ASSIGNMENT ▸
Quote exactly the lines from the one with "The image size is (1453, 860)." to the end of the data, both included; omit the pictures.

EXCERPTED RECORDS ▸
☆ ☆ ☆ ☆ ☆

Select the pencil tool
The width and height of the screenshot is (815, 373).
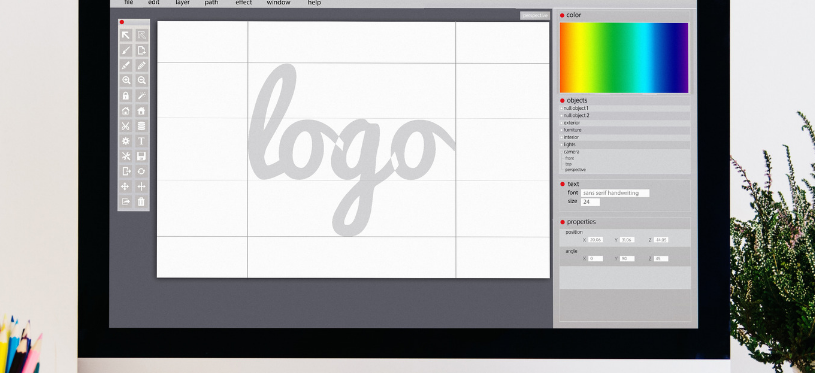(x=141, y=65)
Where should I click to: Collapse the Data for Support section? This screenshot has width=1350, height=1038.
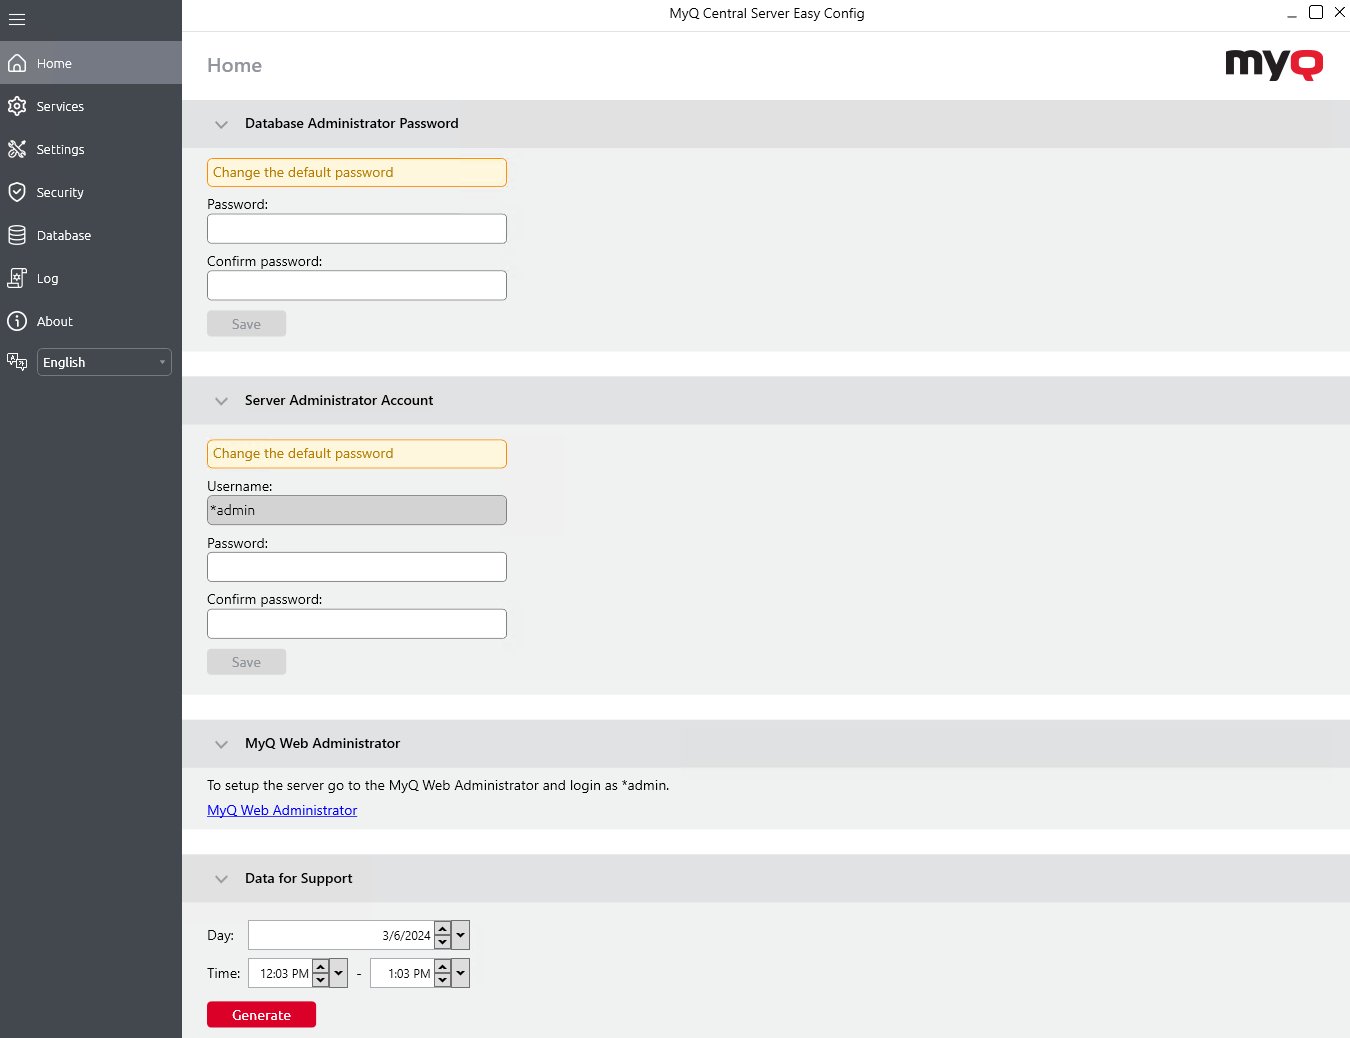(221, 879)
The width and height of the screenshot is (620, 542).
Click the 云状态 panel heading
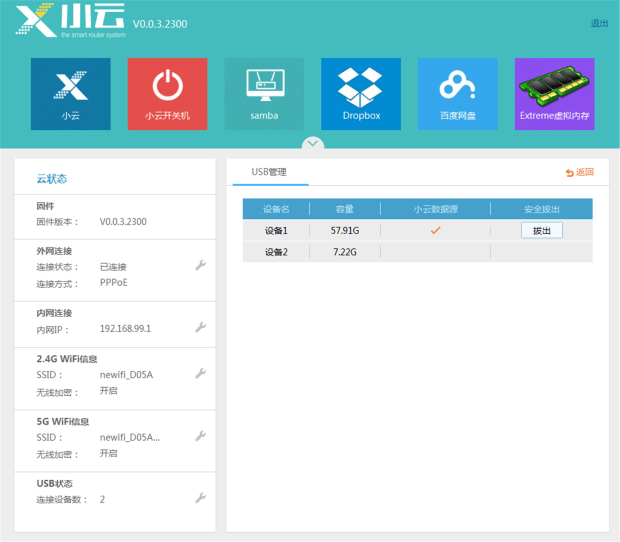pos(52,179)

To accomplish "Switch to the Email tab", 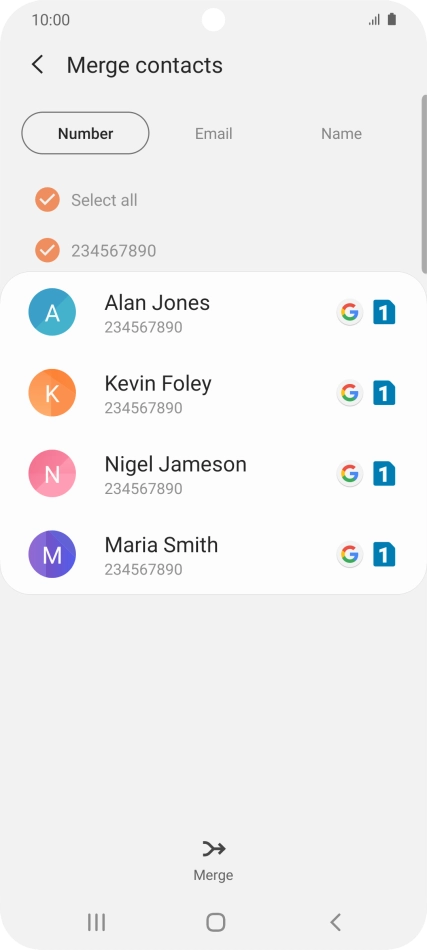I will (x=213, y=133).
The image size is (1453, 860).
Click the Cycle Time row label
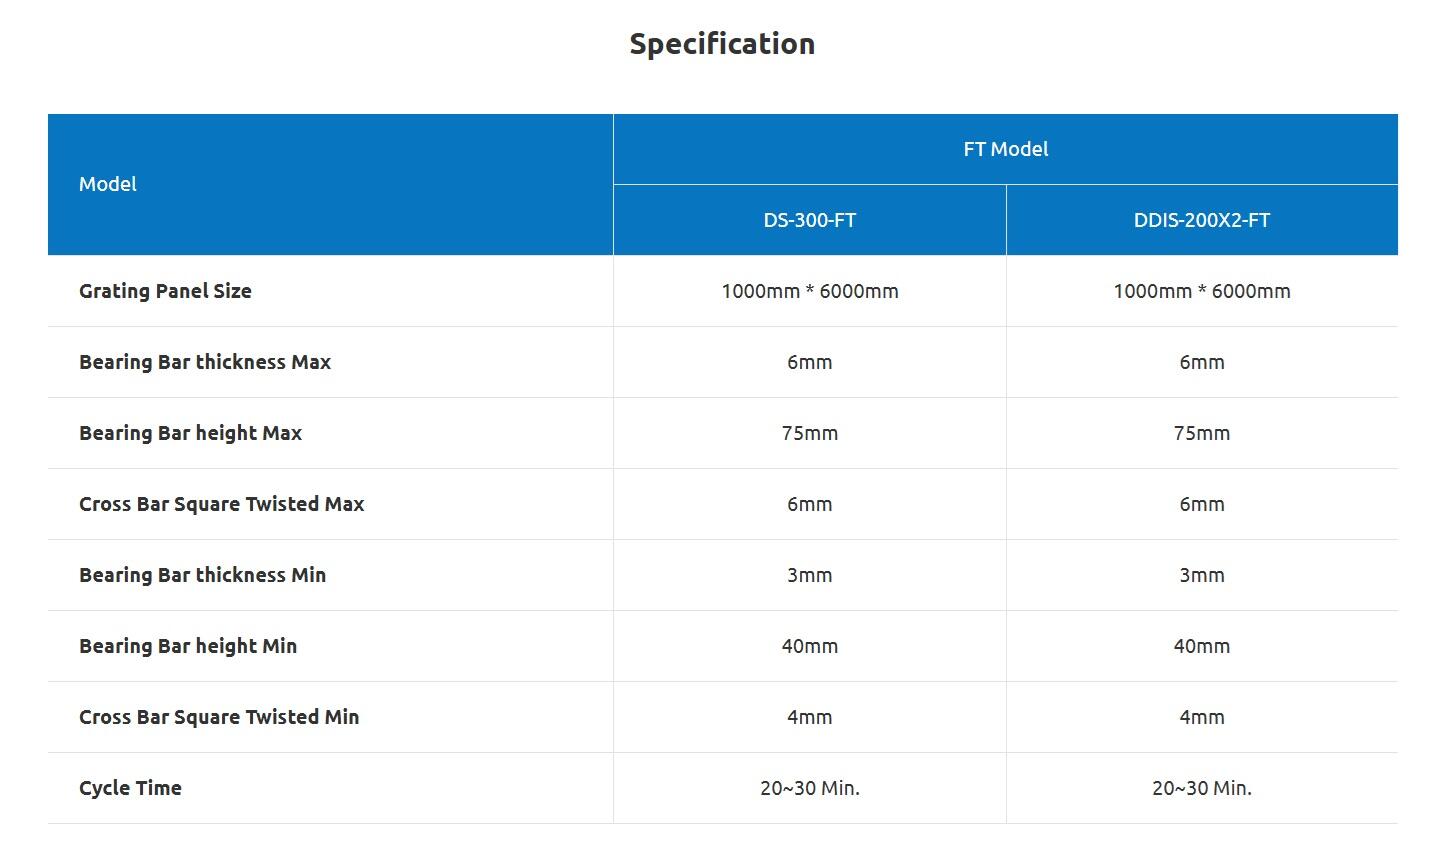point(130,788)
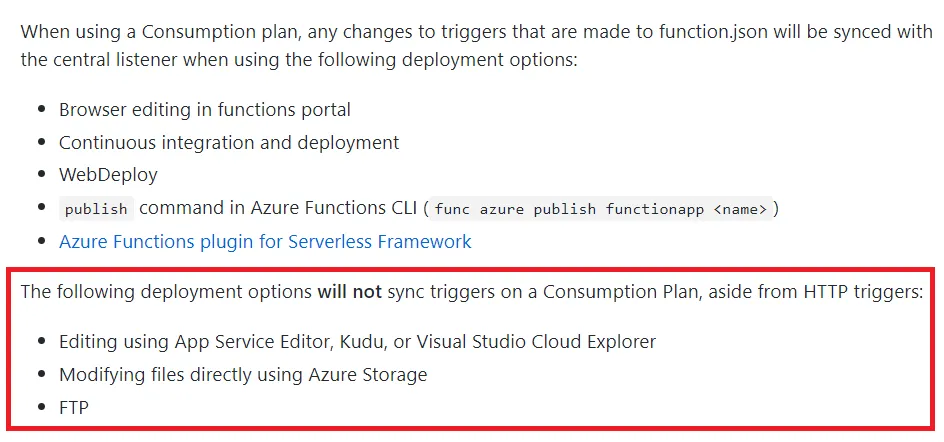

☆ ☆ ☆ ☆ ☆

SOLUTION TO THE PROBLEM ▸
The image size is (1453, 860).
Click the Cycle Time row label
point(130,788)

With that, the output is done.